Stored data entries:

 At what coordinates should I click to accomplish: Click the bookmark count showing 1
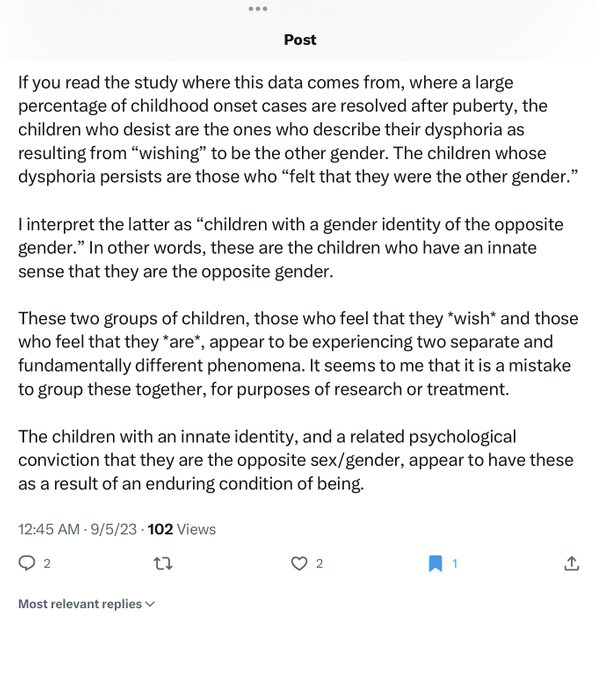click(x=455, y=564)
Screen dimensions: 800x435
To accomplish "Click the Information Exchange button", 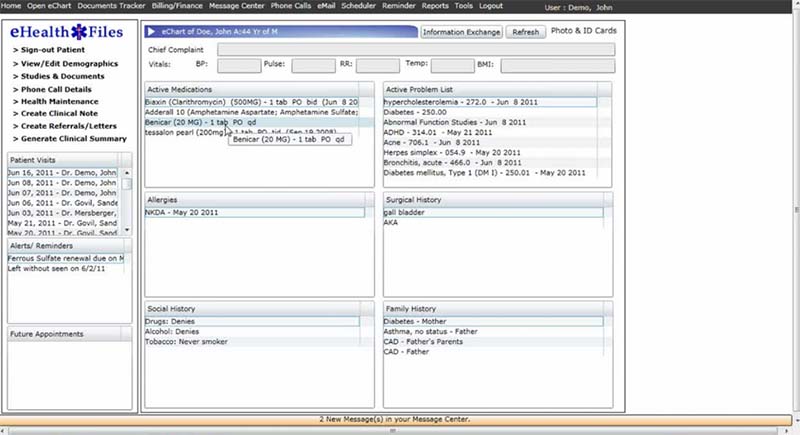I will [x=462, y=32].
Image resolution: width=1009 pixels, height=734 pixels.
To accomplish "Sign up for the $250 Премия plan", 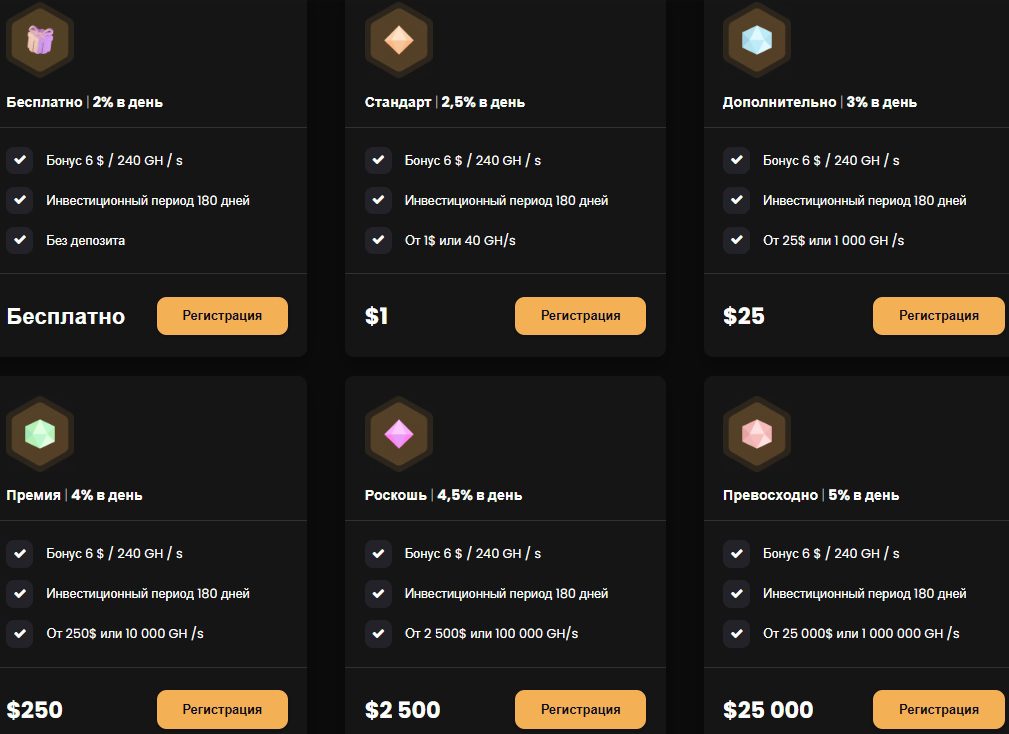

* TASK TO CARRY OUT
After locating the line with "Image resolution: width=1009", transcribe it and the rest of the data above exactly as written, without any picture.

* TASK RESULT
Image resolution: width=1009 pixels, height=734 pixels.
To accomplish "Sign up for the $250 Премия plan", 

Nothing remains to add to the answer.